Bigtime Big 12 turnover with 4 new head coaches this spring
Never before has the Big 12 had such a big turnover in head football coaches. Not even when the conference had more teams.
Four of the 10 Big 12 teams went through spring drills with new coaches. They still have more time to get acclimated before the league’s 24th season opens in just over four months.
The two new coaches in the Sunflower State — Les Miles at Kansas and Chris Klieman at Kansas State — both have won national championships, though at different levels. After six seasons at Utah State, Matt Wells took over at Texas Tech and Neal Brown has taken over at West Virginia.
“All very quality coaches and deserving of their jobs, and it will be an interesting year,” Oklahoma State coach Mike Gundy said. “We’ve been in a pattern in our league where we knew each other really well for a number of years, so this will throw a little curveball to everybody in the league for a couple of years.”
Gundy, the former Cowboys quarterback going into the 15th season coaching his alma mater, has been in the Big 12 the longest. While Gary Patterson will be in his 19th season at TCU, the Horned Frogs were in different leagues his first 11 years.
After all the turnover, Gundy and Patterson are the only coaches who have been in the Big 12 longer than fourth-year Iowa State coach Matt Campbell.

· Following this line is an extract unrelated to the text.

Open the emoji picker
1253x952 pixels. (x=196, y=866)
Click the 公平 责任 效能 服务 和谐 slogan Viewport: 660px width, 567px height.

“Yeah, that’s certainly hard to imagine,” Campbell said. “I remember how intimidating for me it was walking into the first Big 12 meetings. … It certainly has changed, and the dynamic in the room has certainly changed tremendously over the last couple of years.”
There were no new coaches last season, after the 2017 debuts of Lincoln Riley as Oklahoma’s coach, Tom Herman at Texas and Matt Rhule at Baylor. In the 15 seasons the league had 12 teams (1996-2010), there were three coaching changes in the same year only twice.
“It’s always good for a league to have new blood come in, new ideas,” Patterson said. “Now we have to get used to the new coaches and what they do and how they do things and their teams.”
At 79 years old, Bill Snyder retired for a second time after winning 215 games in 27 seasons at Kansas State. Klieman replaced him after leading North Dakota State to its fourth FCS championship in his five seasons as head coach after being part of three other titles as defensive coordinator there.
Miles, Oklahoma State’s coach from 2001-04 before replacing Nick Saban at LSU, succeeds the fired David Beaty at Kansas. Miles is now the Big 12’s oldest coach at 65, returning to coaching for the first time since getting fired after a 2-2 start in 2016 at LSU, where he was 114-34 and won the 2007 national title.
Wells went 44-34 at Utah State , his alma mater, before taking the Texas Tech job.
“It’s been a great fit,” Wells said. “The biggest thing for us is I’m going to be me and we’re going to be us.”
Texas Tech was 35-40 in six seasons under Kliff Kingsbury, who after had a short-lived gig as Southern Cal’s offensive coordinator before getting hired as coach of the NFL’s Arizona Cardinals.
The 39-year-old Brown is a former Texas Tech offensive coordinator who went 35-16 with three bowl wins the last four seasons as coach at Sun Belt Conference school Troy. He took over at West Virginia after Dana Holgorsen left suddenly to become Houston’s coach.
HORNS FORWARD
Texas wrapped up Herman’s third season as the Big 12 runner-up and got its 10th win of the season against SEC runner-up Georgia in the Sugar Bowl.
“This year’s team can learn a lot of lessons from last year’s team, good and bad,” Herman said. “But last year’s team will never be referred to as we or us. We didn’t win the Sugar Bowl last year. That was last year’s team. We are the 2019 team, and we have a lot of work to do.”
BACK ON OFFENSE
Tom Manning is back as Iowa State’s offensive coordinator after one season on staff with the NFL’s Indianapolis Colts. Manning gets an offense with all five linemen returning, and quarterback Brock Purdy after he rose from third string to lead Iowa State to seven wins in nine games with the most efficient passing season in school history. Gone are 1,000-yard receiver Hakeem Butler and 1,000-yard running back David Montgomery.
RUNNING SAFETY
John Lovett, Baylor’s leading rusher as a sophomore last season, could become one of the Bears‘ primary defensive backs. Rhule said the plan is to “use his skill set on both sides of the football, primarily as a defensive player. I think he has a long future ahead on defense.” With senior running back JaMycal Hasty healthy, the Bears need more help at safety than they do at running back. But Rhule said Lovett would be an elite running back in red zone, short-yardage and goal-line situations.